Las obras de la clásica, aunque parezcan etéreas están dirigidas a la persona de carne y hueso. Te hablan a ti que ahora lees este texto como mismo me hablaron a mí, porque el protagónico de esta historia lo es en todo momento un individuo. Mas no un individuo cualquiera, pues no cualquiera se tomaría la molestia de leer este libro o leer a Hegel desde una isla tercermundista del Caribe. Su objetivo son aquellos cristos que fueron crucificados en vida por sus ideas y su diferencia. A los prudentes inquietos que se guardan las cosas antes de decirlas por respeto a la verdad y por miedo al anatema.
Incluso Cristo se vio torturado por su consciencia, y lo fue Buda, y Muhammad, Zaratustra, Sartre, Descartes, Sócrates.

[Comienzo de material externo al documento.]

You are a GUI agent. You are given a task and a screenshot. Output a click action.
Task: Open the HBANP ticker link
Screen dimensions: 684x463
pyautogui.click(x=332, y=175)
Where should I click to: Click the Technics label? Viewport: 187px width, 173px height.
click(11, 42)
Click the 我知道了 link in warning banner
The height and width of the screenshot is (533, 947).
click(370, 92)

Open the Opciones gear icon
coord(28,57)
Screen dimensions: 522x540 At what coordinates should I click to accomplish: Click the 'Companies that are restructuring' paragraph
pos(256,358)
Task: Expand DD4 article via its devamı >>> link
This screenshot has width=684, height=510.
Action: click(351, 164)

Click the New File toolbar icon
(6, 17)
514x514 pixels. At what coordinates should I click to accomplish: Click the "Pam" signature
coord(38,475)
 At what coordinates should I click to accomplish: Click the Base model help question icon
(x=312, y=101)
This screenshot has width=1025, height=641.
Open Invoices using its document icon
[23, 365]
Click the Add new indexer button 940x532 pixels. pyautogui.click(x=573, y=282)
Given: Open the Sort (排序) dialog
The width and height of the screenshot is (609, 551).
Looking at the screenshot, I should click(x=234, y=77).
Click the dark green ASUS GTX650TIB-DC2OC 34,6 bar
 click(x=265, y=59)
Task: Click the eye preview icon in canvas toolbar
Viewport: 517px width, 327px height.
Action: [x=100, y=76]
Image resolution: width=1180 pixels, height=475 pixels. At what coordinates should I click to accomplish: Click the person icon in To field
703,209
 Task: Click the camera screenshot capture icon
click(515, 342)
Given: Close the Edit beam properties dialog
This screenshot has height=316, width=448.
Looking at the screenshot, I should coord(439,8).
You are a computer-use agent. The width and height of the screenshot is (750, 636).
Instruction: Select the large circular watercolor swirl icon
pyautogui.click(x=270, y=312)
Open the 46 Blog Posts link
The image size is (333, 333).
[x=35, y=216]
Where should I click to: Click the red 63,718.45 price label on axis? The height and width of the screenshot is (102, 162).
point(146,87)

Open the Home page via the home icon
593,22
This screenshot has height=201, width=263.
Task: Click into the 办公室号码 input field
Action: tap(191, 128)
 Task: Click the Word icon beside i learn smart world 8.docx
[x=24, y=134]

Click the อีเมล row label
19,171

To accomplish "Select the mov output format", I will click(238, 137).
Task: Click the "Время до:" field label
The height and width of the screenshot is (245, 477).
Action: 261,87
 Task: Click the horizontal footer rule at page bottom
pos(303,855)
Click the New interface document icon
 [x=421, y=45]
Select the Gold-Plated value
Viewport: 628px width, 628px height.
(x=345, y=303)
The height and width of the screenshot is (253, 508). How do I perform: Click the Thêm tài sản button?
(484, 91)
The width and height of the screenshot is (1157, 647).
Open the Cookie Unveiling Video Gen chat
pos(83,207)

Así nosotros, de vez en cuando y de cuando en vez, nos hemos sentido profetas o filósofos. Todo el enfrentamiento acontece en los páramos de la mente. Desde el principio de los tiempos se repite una paradoja: las únicas herramientas con que contamos para liberarnos son las destinadas a atarnos; la dialéctica del Amo y el Esclavo. He ahí, en el yugo, la libertas.
La forma de liberarnos del desgarramiento no reside en rehuir la autoconsciencia, sino en profundizarla. La mejor forma de enfrentarnos a los prejuicios de la educación es vencerlos en su propio terreno. Las armas con que nos fustigan han de ser expropiados a la culpa. El fuego se combate con fuego.
Tal vez aquí resida la valía de la filosofía y en particular de la Clásica Alemana: emancipar el espíritu de las taras que los separan del prójimo, de la realidad y de la praxis. La forma de hacer esto es descubrir que en vez de una identidad aislada somos hijos y por tanto herederos de todo un movimiento del espíritu universal; que antes que materia bruta somos cultura, razón; siguiendo el hilo del movimiento dialéctico de saberes y entes, podemos salir de la Caverna al Mar.